Again, this is decidedly old-fashioned stuff. The cinematography is pretty and lush and conventional. The performances are strong and the characters troubled and nuanced. The ideas explored in the script — the meaning of revenge, the capacity for forgiveness, the ability of the human mind to survive trauma — are important, and the film comes close to the psychological realism in terms of the toll of war. But The Railway Man is weakened by its moral middle-ground and the tameness its "happy ending" requires, which undermines its other successes. R. 116m.
— John J. Bennett
BELLE. Gugu Mbatha-Raw stars as the peculiarly privileged and disenfranchised daughter of a British admiral and a slave in pre-abolition England. PG. 104m.
MALEFICENT. Angelina Jolie borrows Lady Gaga's wardrobe and cheekbones as the fairytale villainess in a dark retelling of Sleeping Beauty. PG. 98m.
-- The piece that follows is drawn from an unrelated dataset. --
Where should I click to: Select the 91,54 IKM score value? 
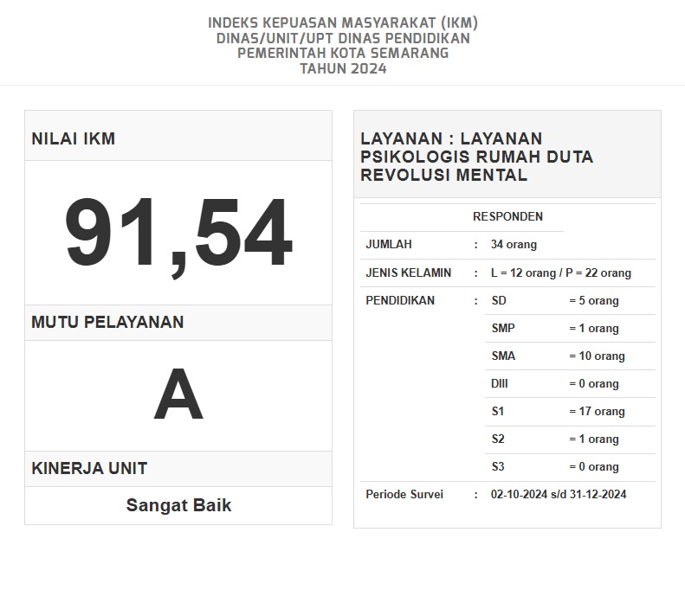point(178,234)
A MILLION WAYS TO DIE IN THE WEST. A farmer (Seth MacFarlane) tries his trembling hand at gun slinging in a duel with a black-hatted Liam Neeson. R. 116m.
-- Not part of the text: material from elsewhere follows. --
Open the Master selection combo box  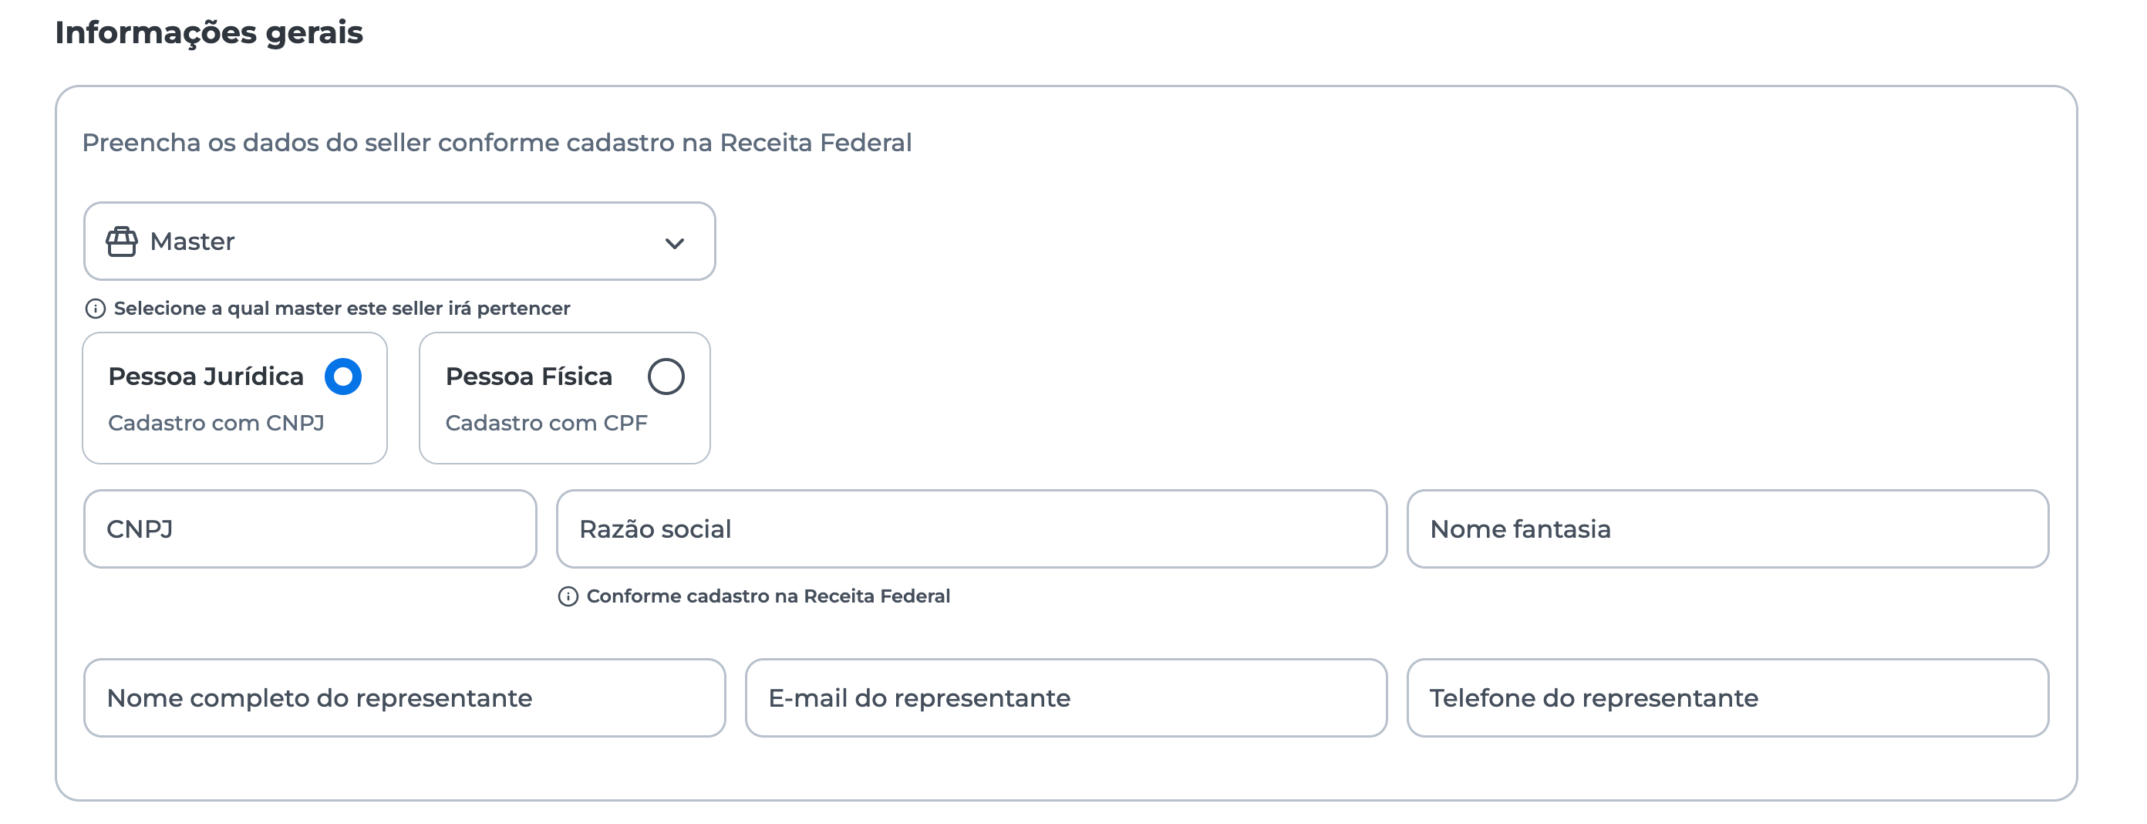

AMAZING SPIDER-MAN 2. Andrew Garfield's sassy Spidey battles Electro (a glowing Jamie Foxx) and his frenemy Harry Osborne (Dane DeHaan) in a seriously fun sequel to the reboot. PG13. 143m.
BLENDED. A Sandler-Barrymore rom-com in which a mismatched pair of single parents get together for the kids on a tropical vacation. PG13. 117m.
GODZILLA. The big guy returns with puny, human co-stars Aaron Taylor-Johnson and Ken Watanabe. The effects impress, but there's too much going on to focus on the lizard and its destructive glory. PG13. 123m.
MILLION DOLLAR ARM. John Hamm trades highballs for baseballs in this sweet and well-crafted Disney sports movie about an agent trying to turn young, Indian cricket players into Major League pitching stars. PG. 124m.
MOMS' NIGHT OUT. Zany adventures ensue when a group of mothers take the evening off, leaving the kids with the dads. Because men taking care of children is just crazy talk. PG. 99m.
NEIGHBORS. Suburban parents (Rose Byrne and Seth Rogen) go to war with the frat next door and their oft-shirtless prankster leader (Zac Efron) in this crude but effective comedy R. 97m.
THE OTHER WOMAN. Cameron Diaz, Leslie Mann and Kate Upton are women done wrong by a clichéd plot and a thrown-together script. PG13. 109m.
RIO 2. Endangered macaws Blu and Jewel are back for franchise cash — ahem — and to find long-lost family in the Amazon. It's a mess, but a colorful one the kids seem to like. G. 101m.